Stored data
"""
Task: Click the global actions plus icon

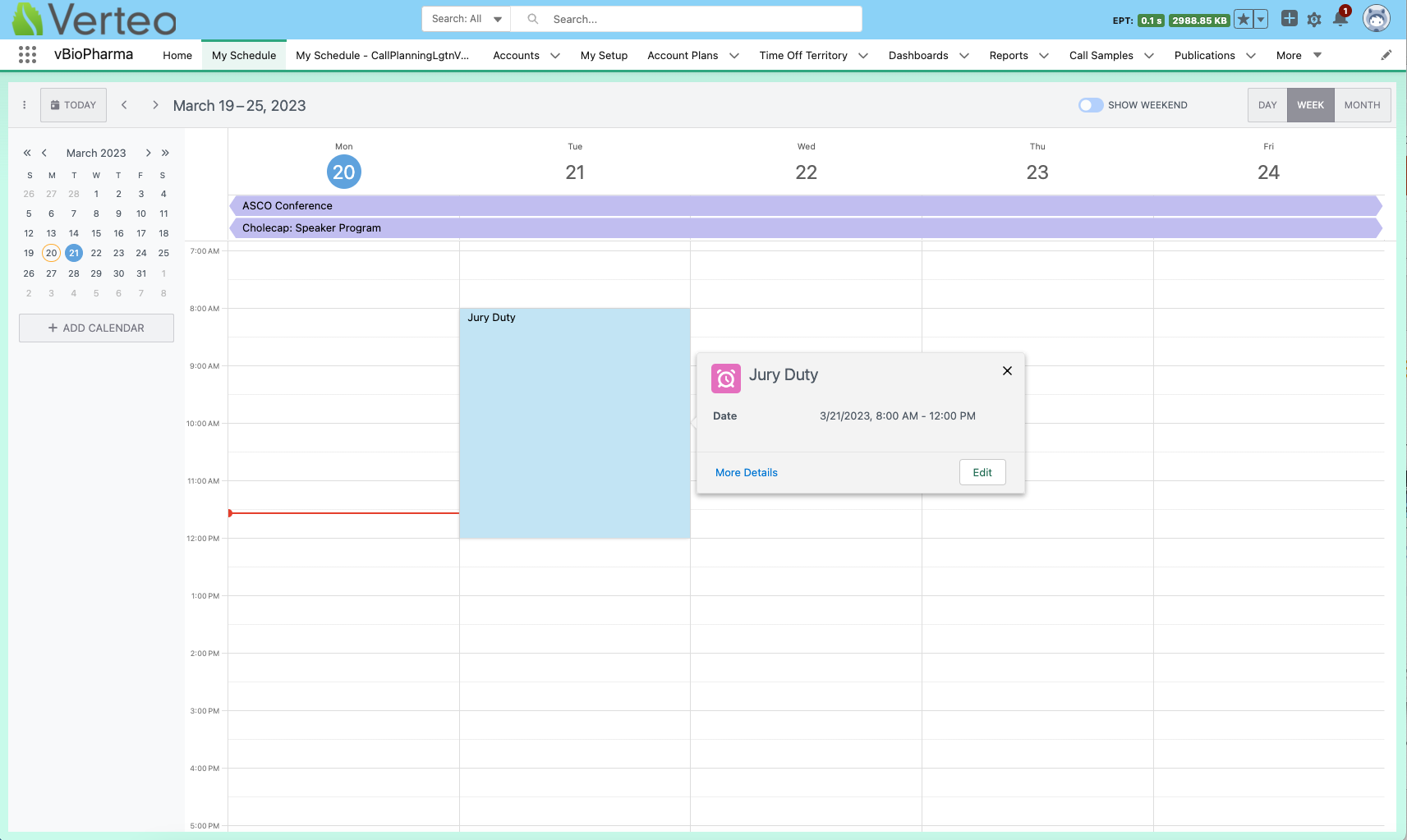Action: pos(1289,19)
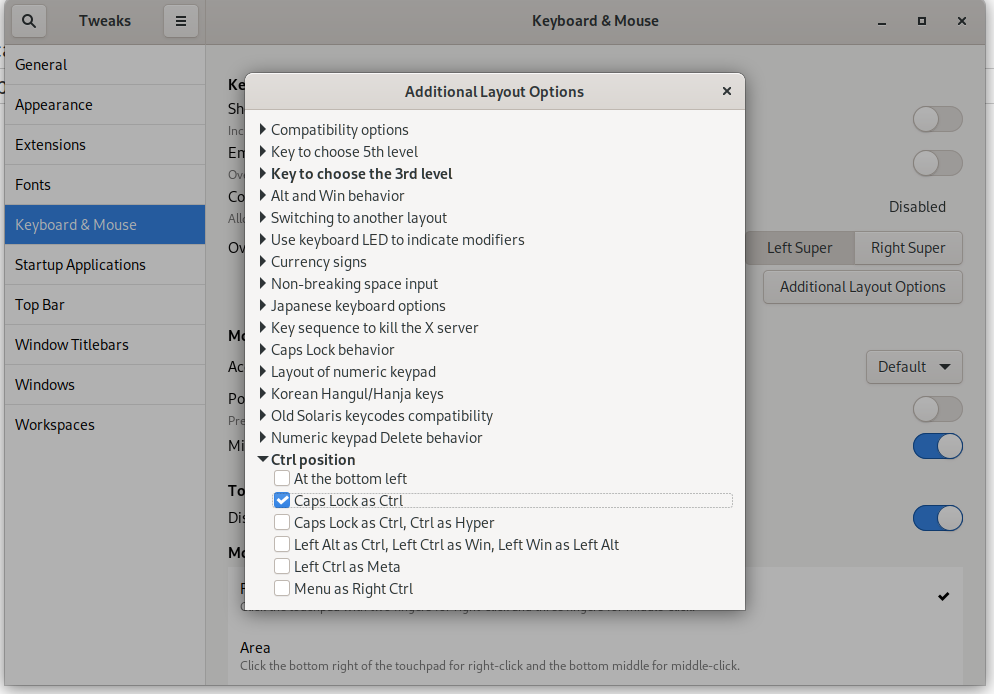Expand Alt and Win behavior section

pyautogui.click(x=263, y=196)
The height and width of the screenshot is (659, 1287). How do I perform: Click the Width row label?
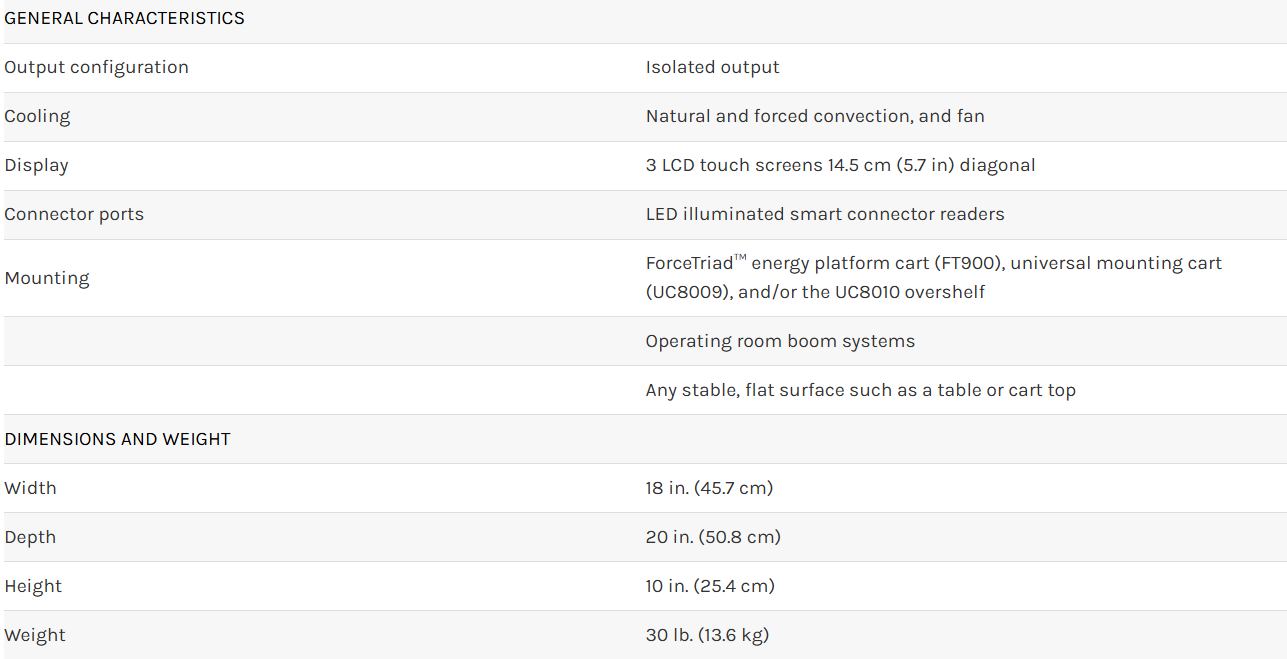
"""
▶ [WORK REQUEST] All of the records above are to be written out exactly, minus their images.

▶ [YOUR SOLUTION]
Task: Click the global actions plus icon

Action: pos(1289,19)
Expand Alt and Win behavior section

pyautogui.click(x=263, y=196)
The height and width of the screenshot is (659, 1287). How do I perform: Click the Width row label?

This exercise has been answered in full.